И Сато отметил, что за время путешествия Сакамото проявил свое умение заговаривать зубы не хуже чем тем туземцам на всей команде. Приятели у него завелись не только среди матросов, но и среди офицеров. Например, он стал частым гостем в лазарете, и не по состоянию здоровья – за рюмкой медицинского спирта он повествовал доктору Ваде о некоторых особенностях исцеления болезней у аборигенов Гавайских островов.
Что, по совокупности наблюдений, наводило Сато на некоторые умозаключения касательно того, зачем его светлость сосватал им это счастье и какова была настоящая профессия господина Сакамото. С каким бы упоением ни разыгрывал Рёма-сэнсэй эксцентричного ученого, наподобие персонажей того же Жюля Верна (Сато не любил современной беллетристики, но ознакомился, чтобы быть в курсе). И, вполне вероятно, действительно ученым являлся.

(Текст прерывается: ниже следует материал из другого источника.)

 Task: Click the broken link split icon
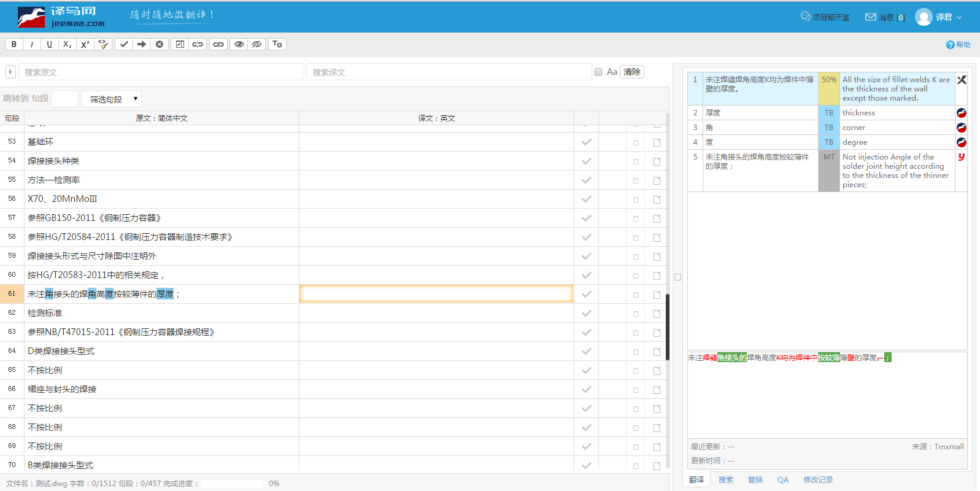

Соображениями этими старпом, однако, с капитаном не делился. Поскольку высказать их – значило бы выказать неуважение к умственным способностям Эномото-тайса. Чего коммандер Сато никогда бы себе не позволил. Ну разве что в самом крайнем случае.

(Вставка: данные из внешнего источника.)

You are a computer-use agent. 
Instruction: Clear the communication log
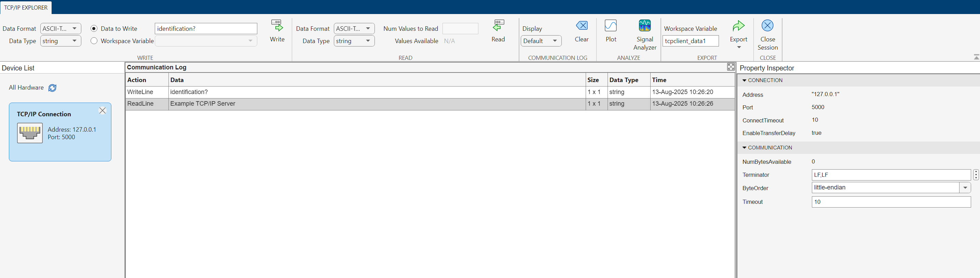point(581,26)
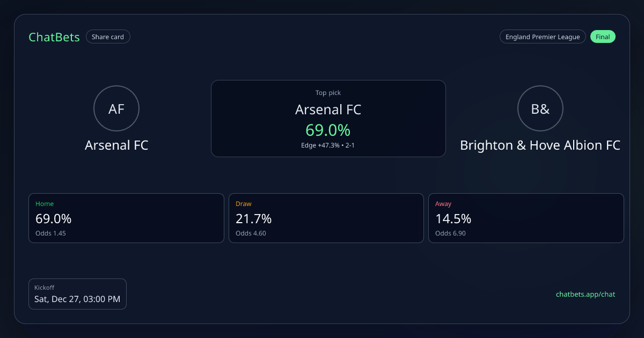Click the green Final status badge

pyautogui.click(x=603, y=37)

И, несмотря на шторма и Сакамото-сан, линкор благополучно преодолел проложенный курс до очередной заморской территории, а именно провинции Араукана, где «Марии Каннон» предстояло сделать остановку для получения новых инструкций, а также чтобы возобновить запасы угля, пресной воды и провианта.

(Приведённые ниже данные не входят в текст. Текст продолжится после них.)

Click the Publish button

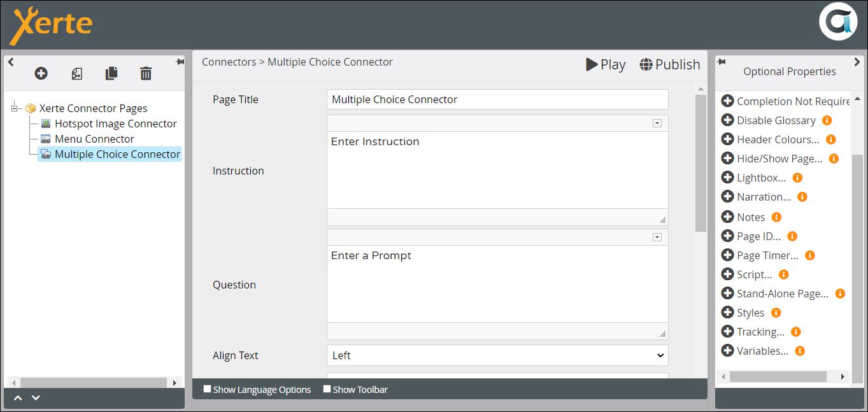(x=670, y=64)
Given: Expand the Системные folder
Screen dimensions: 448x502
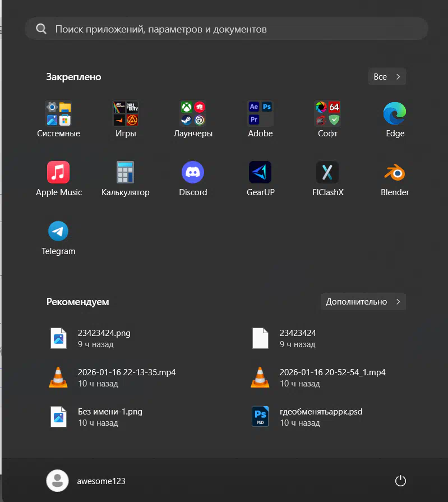Looking at the screenshot, I should point(58,114).
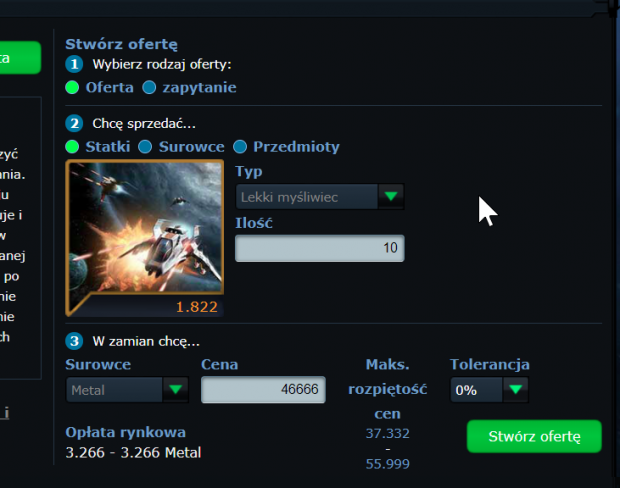Click the step 3 number badge

click(x=74, y=341)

Араукана была одной из самых больших, а после постройки Великого канала – и самых богатых заморских территорий империи. Парадокс состоял в том, что в свое время, при первых сёгунах династии Токугава, Присолнечная отнюдь не жаждала приобретать эти территории. Расстояние до метрополии было слишком велико, сами земли не могли много предложить по части обогащения, отличались неблагополучным климатом и населены были исключительно воинственными аборигенами. И как раз последнее обстоятельство послужило причиной того, что испанская корона, при заключении мирного соглашения после филиппинских войн, в качестве одного из условий потребовала присылки союзнического контингента. Поначалу действия его не дали обнадеживающих результатов; более того, погиб командующий союзническими силами. Правда, современные историки не склонны были рассматривать назначение на эту должность Като Киёмасы как ошибку правительства; напротив, высказывались версии, что первый сёгун проявил исключительную политическую дальновидность. Ситуация переломилась после того, как на посту командующего Като сменил Санада Нобусигэ, который нанес арауканам сокрушительное поражение в долине Пурен, а затем заключил с вождями мир. Власти Новой Испании отнеслись к этому скептически: сколько уже их было, этих побед над арауканами и мирных соглашений, которые затем оборачивались новым нашествием воинственных туземцев. Однако тут мир оказался прочным – независимо от того, сыграл ли тут решающую роль приобретенный Санадой на Филиппинах опыт, или помогли сотрудничавшие с сёгунатом иезуиты.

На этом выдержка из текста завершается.